In October 1959, a Yale professor sat in front of the Congress' Joint Economic Committee and calmly announced that the Bretton Woods system was doomed. Years of pumping dollars into the world economy through post-war programs such as the Marshall Plan, was making it increasingly difficult to maintain the gold standard. The Belgium-born economist, Robert Triffin, was right. The Bretton Woods system collapsed in 1971, and today the dollar's role as the world's reserve currency has the United States running the world's largest current account deficit.
This reserve currency paradox, known as Triffin dilemma, says that the dollar could not survive as the world's reserve currency without requiring the United States to run ever-growing deficits to provide the world with liquidity. However, the demands on a reserve currency means that excess supply would undermine its value. Moreover, cheap sources of capital and positive trade balances cannot really happen at the same time. The flip side of "interest-free" loan made possible by selling currency to foreign governments along with ability to raise capital quickly is to endure consistently large current account deficits. Fortunately, the countries that benefited from U.S. consumption reinvested the excess dollars that they earned as foreign reserves back into the U.S. asset markets, notably U.S. Treasuries, thus supporting the dollar, keeping interest rates low, and perpetuating the imbalances. The Triffin dilemma therefore highlights fundamental conflicts that arise between domestic and international economic objectives.

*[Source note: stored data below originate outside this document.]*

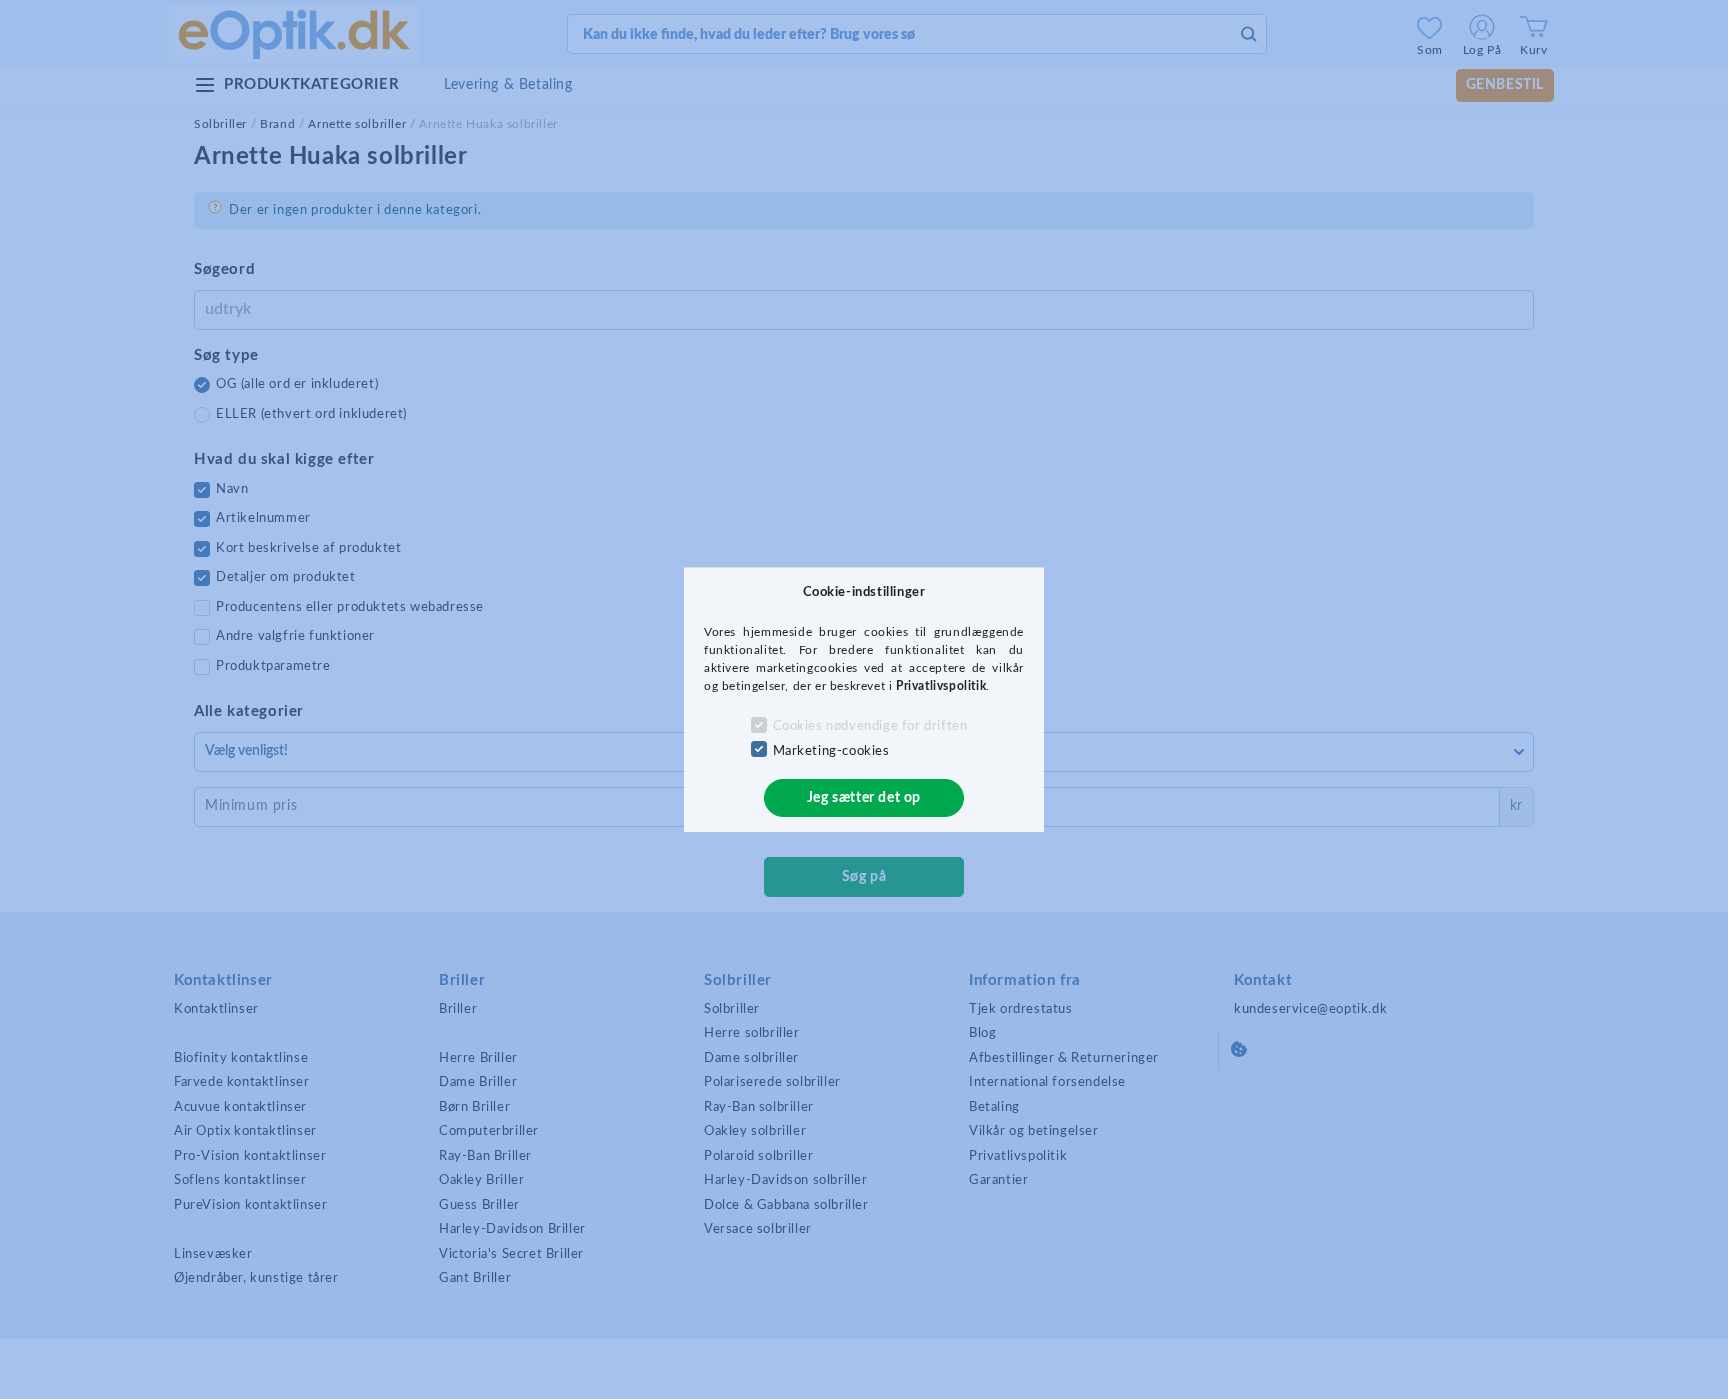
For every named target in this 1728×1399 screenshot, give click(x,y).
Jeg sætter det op (864, 798)
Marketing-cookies (831, 751)
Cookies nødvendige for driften (870, 726)
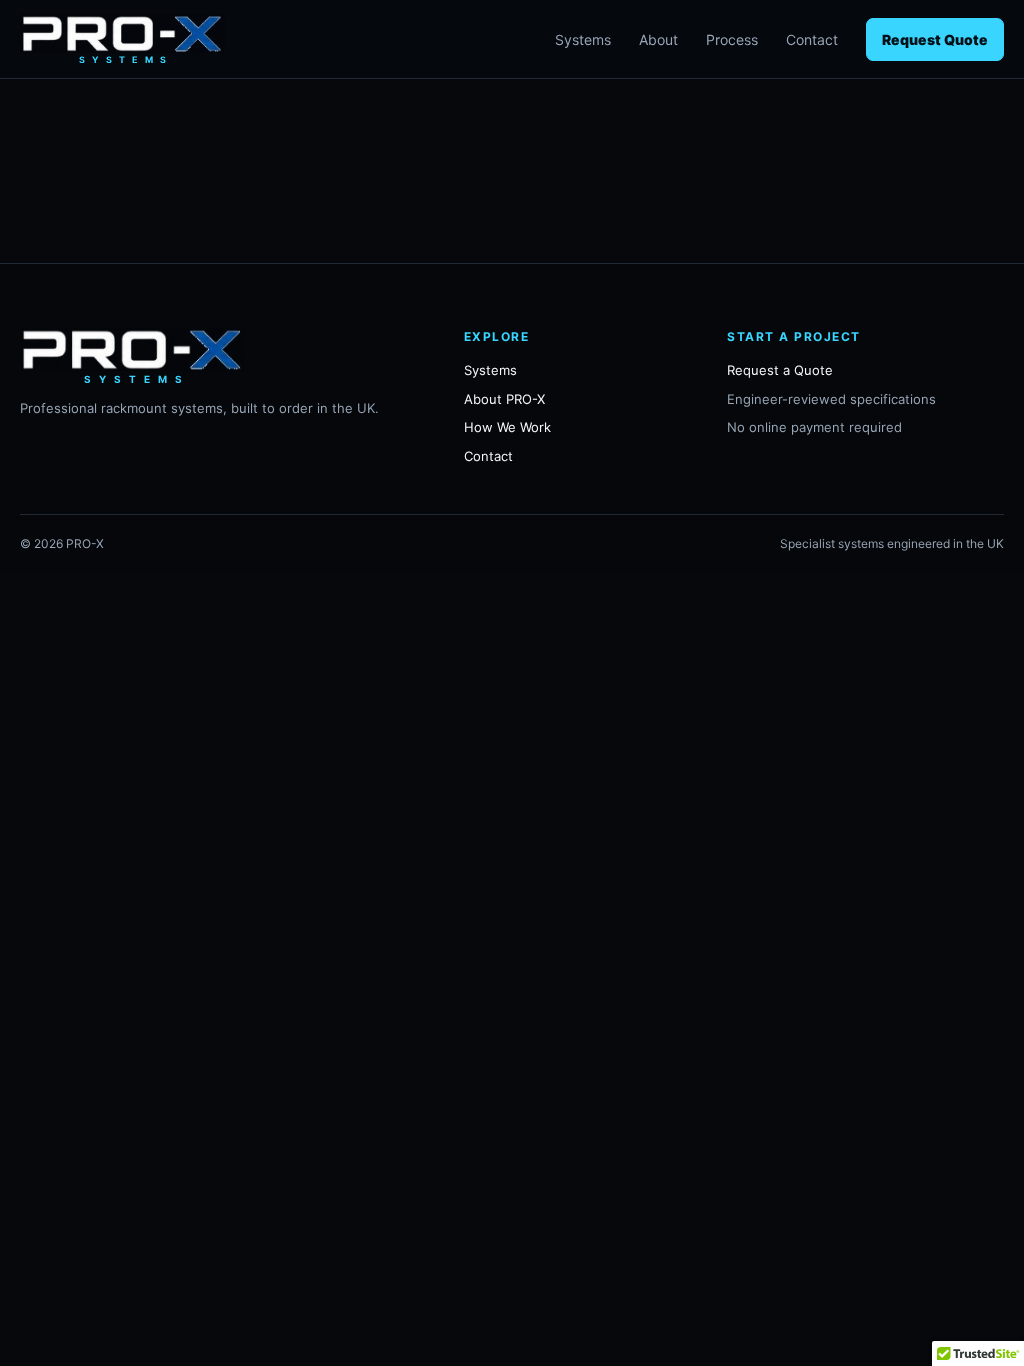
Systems (583, 39)
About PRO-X (504, 399)
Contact (812, 39)
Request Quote (935, 39)
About (658, 39)
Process (732, 39)
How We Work (507, 427)
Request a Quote (780, 370)
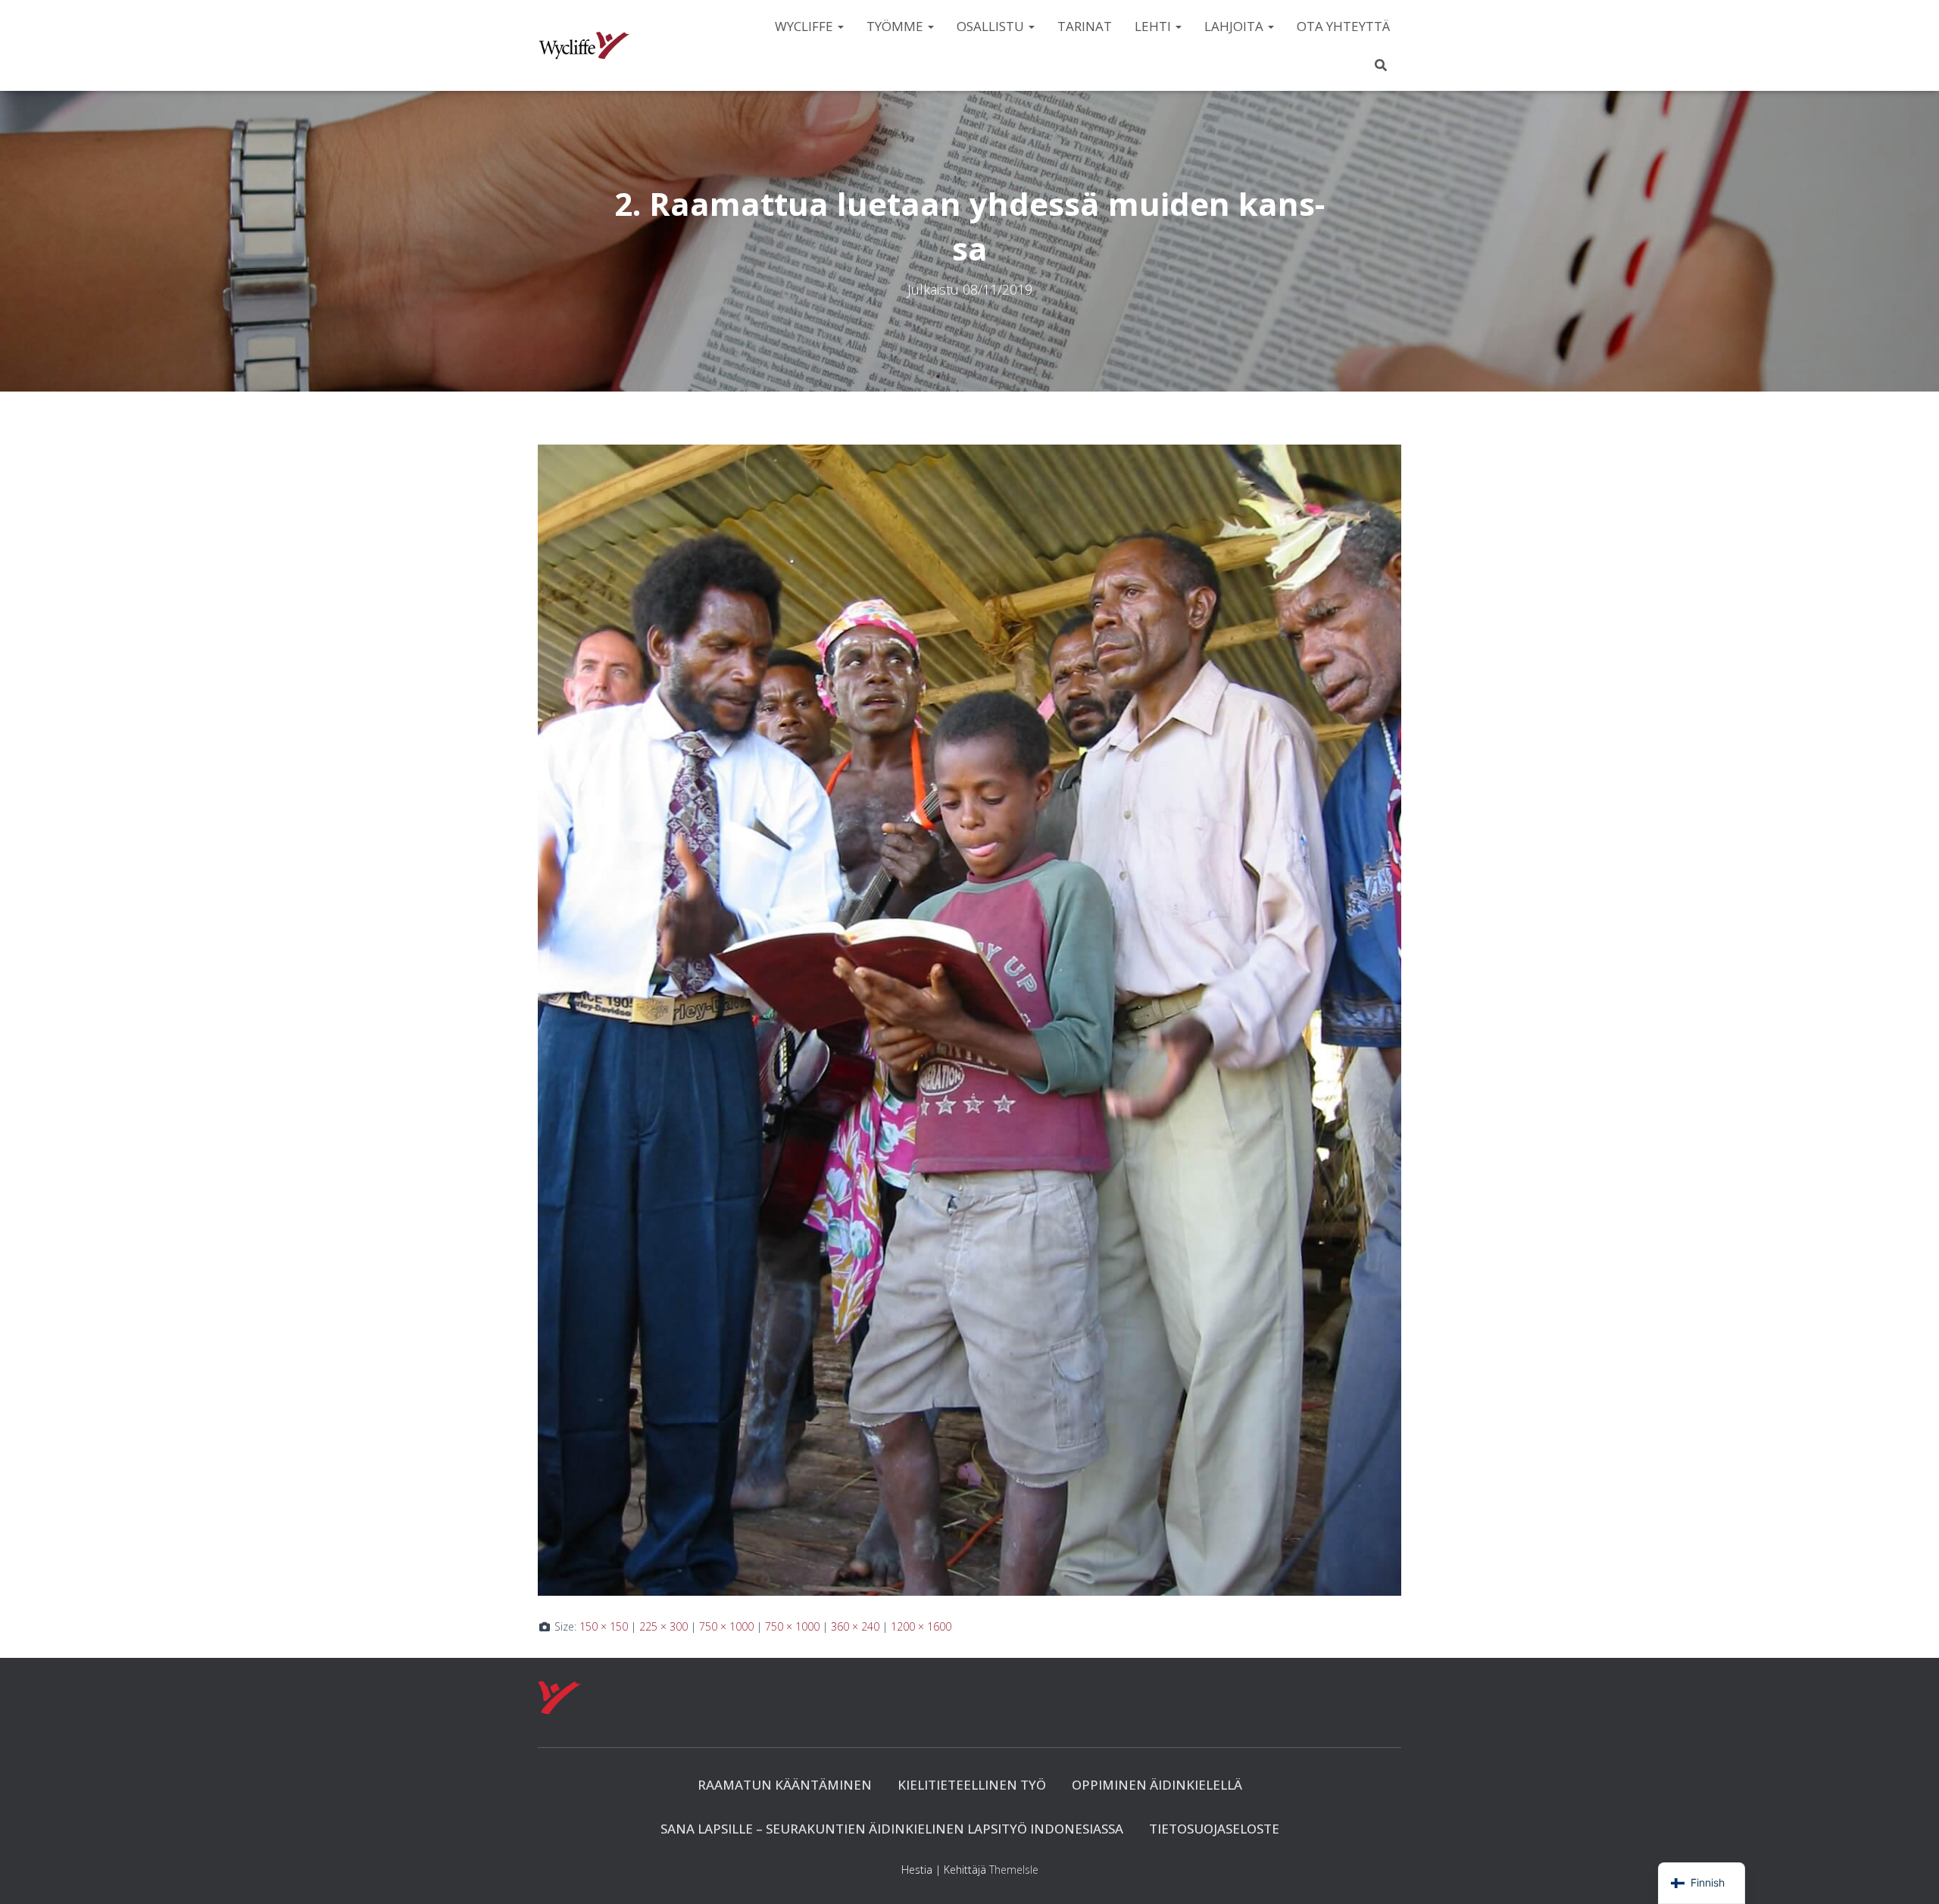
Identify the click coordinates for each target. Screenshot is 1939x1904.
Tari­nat (1084, 26)
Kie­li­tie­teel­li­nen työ (972, 1784)
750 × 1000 (726, 1626)
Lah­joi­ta (1235, 26)
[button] (840, 26)
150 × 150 (603, 1626)
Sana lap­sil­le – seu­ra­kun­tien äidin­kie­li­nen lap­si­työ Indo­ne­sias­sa (891, 1828)
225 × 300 (663, 1626)
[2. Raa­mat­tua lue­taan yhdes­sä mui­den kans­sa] (969, 1018)
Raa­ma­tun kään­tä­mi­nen (785, 1784)
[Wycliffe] (584, 45)
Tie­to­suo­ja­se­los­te (1214, 1828)
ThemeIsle (1013, 1869)
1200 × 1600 (921, 1626)
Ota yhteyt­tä (1343, 26)
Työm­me (896, 26)
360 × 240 (855, 1626)
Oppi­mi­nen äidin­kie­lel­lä (1157, 1784)
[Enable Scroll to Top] (1909, 1874)
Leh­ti (1154, 26)
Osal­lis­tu (992, 26)
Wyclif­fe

Triffin proposed the creation of new reserve units. Similar to Keynes' originally proposed Bancor, these units would not depend on gold or currencies, but would add to the world's total liquidity. Creating such a new reserve would allow the U.S. to reduce its balance of payment deficits, while still allowing for global economic expansion. First created in 1969, Special Drawing Rights (aka SDR) are supplementary foreign exchange reserve assets defined and maintained by the International Monetary Fund (IMF) that would serve in this role. Their value is based on a basket of key international currencies reviewed by the IMF every five years, and consists of the following four currencies: U.S. dollars, euro, pounds sterling, and the Japanese yen.